SOURCE PASSAGE:
BEGIN

University of Rochester

Rochester Review
September–October 2011
Vol. 74, No. 1

pdf image
Story as a PDF

Departments

Review home

President's Page

Why We Give By Joel Seligman
president (Photo: Adam Fenster)

On October 21, on behalf of the University of Rochester, I will have the privilege of announcing the largest capital campaign in the history of our University, how much we have raised to that date, and the themes of our campaign.

In recent months the momentum of the campaign has accelerated.

Most significantly, on July 14, Rochester entrepreneur Tom Golisano pledged $20 million to help the Medical Center launch a $134 million stand-alone Golisano Children’s Hospital, the largest construction project in absolute dollars in University history. Members of our Board of Trustees have demonstrated their leadership in recent months, including Barry Florescue ’66, who in June contributed $5 million to support the newly created undergraduate business major; Mark Ain ’67S (MBA) and his wife, Carolyn, who made a $3 million gift commitment to support entrepreneurship education and scholarships at the Simon Graduate School of Business; and Gwen Greene ’65, who made a $1 million commitment to improve the programs of the College’s career center.

Our alumni and friends have articulated enormous pride in the faculty and graduates who have made Rochester one of the nation’s leading research universities. Since 1934, eight Rochester faculty or alumni have been awarded the Nobel Prize. This past year, Ching Tang, the Doris Johns Cherry Professor of Chemical Engineering, was awarded Israel’s Wolf Prize for inventing the organic light-emitting diode; and Esther Conwell, a professor of chemistry and physics, in 2010 was presented the National Medal of Science. In all, in 2009, the University ranked eighth nationally in federal research when awards were normalized for faculty size. In 2010, our University received over $400 million in total research funding.

There similarly is tremendous pride in how our students are educated. The University has been a thought leader in redesigning the undergraduate curriculum through our cluster system, pioneering the “biopsychosocial model” for medical education and creating the “unification model” for nursing education. Students have responded with a record-breaking nearly 14,000 applications for this year’s 1,150 College slots and 4,500 applications for the 104 entering positions in the School of Medicine and Dentistry.

We provide “Medicine of the Highest Order.” The University of Rochester Medical Center, including Strong Memorial Hospital, Golisano Children’s Hospital, the Wil-mot Cancer Center, Highland Hospital, and the Eastman Institute for Oral Health, is the principal health care provider for our region. U.S. News & World Report recognized Strong as first in the Rochester area in its inaugural Best Regional Hospitals ranking. The Medical Center four times was ranked among U.S. News 2011–12 Best Hospitals in America list, the most recognitions of this sort the Medical Center has ever received.

END

DIRECTIONS: Could you write what comes next in the President's Page essay on the University of Rochester's capital campaign, picking up after its paragraph on "Medicine of the Highest Order"? The stored lines aren't needed here.

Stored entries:
BEGIN

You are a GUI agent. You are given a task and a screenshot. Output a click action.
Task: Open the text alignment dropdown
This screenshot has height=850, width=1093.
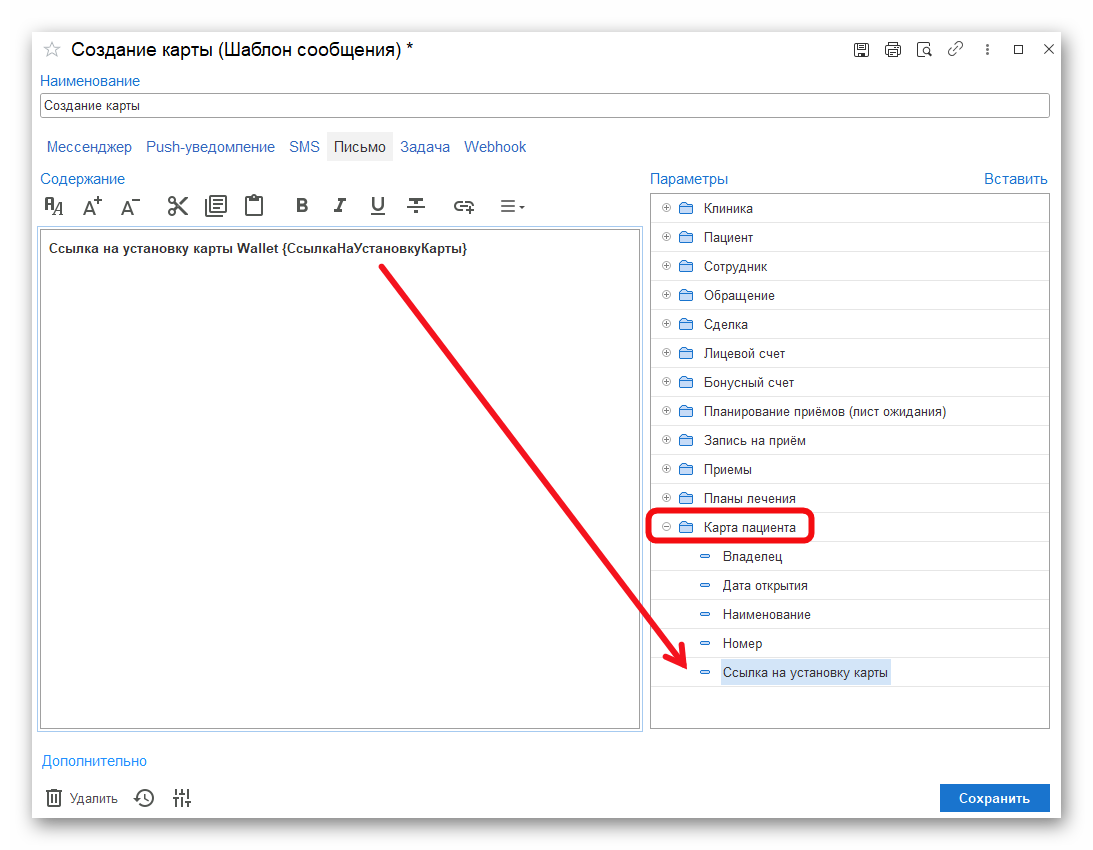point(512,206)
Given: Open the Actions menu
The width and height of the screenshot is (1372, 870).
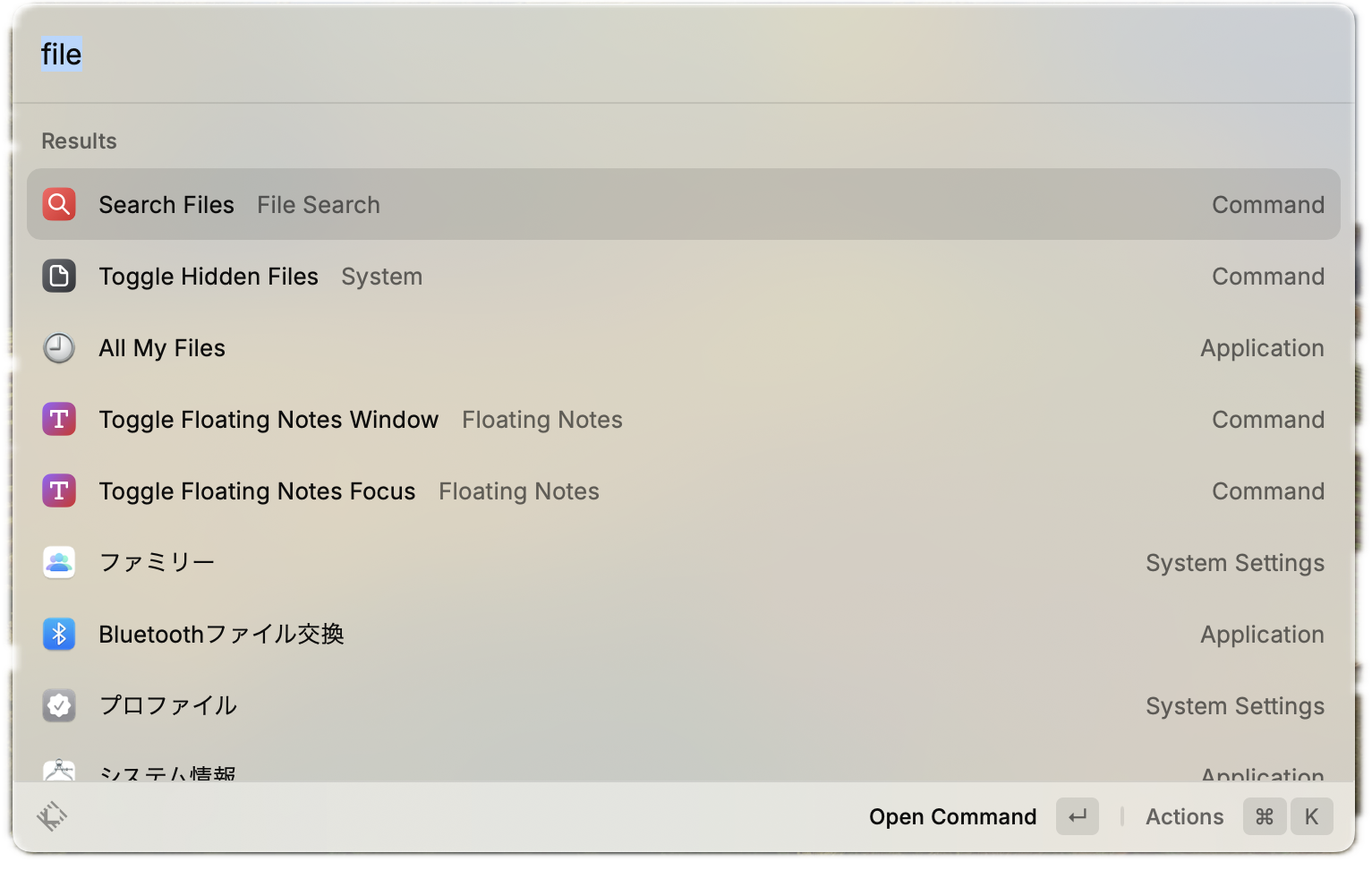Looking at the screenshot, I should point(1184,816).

END
BEGIN

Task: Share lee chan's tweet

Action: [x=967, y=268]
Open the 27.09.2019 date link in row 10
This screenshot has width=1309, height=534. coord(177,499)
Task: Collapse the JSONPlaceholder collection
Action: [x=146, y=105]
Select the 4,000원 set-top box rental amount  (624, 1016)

END

ANSWER:
We are the home of the Eastman School of Music, ranked first among graduate school of music programs in the last two surveys of U.S. News.

We established optics as an academic discipline with the creation of our Institute of Optics in 1929.

We helped redefine the academic study of business with pathbreaking scholarship such as Jensen and Meckling’s 1976 article, “Theory of the Firm: Managerial Behavior, Agency Costs and Ownership Structure.”

For 40 years, the Laboratory of Laser Energetics has helped lead the effort to achieve nuclear fusion, potentially a game-changing source of future energy that unlike current nuclear power is safe, cannot melt down, is carbon free and potentially inexhaustible.

Our University is leading the transition to a knowledge-based economy. With over 20,000 employees, we are the largest employer in Rochester and the sixth largest in the state of New York. For eight of the last nine years we have ranked among the top 10 universities nationally in patent royalty income.

Support from our alumni and friends is already transforming our campuses with critical new facilities such as Goergen Hall for Biomedical Engineering and Optics; the expansion of the Wilmot Cancer Center; construction of our first 21st-century new patient care tower to revitalize Strong Memorial Hospital; the renovation and expansion of the Eastman Theatre; and the dedication of the Saunders Research Building as the home of the Clinical and Translational Science Institute. Currently under construction are Raymond LeChase Hall to house our Warner School of Education and the new Golisano Children’s Hospital.

Our alumni and friends share our dream: To be one of the leading research universities of the 21st century, a community leader and builder, home to outstanding faculty, students, and staff. Our new mission statement captures our spirit in 10 words: “Learn, Discover, Heal, Create—and Make the World Ever Better.”

On October 21, our next chapter begins.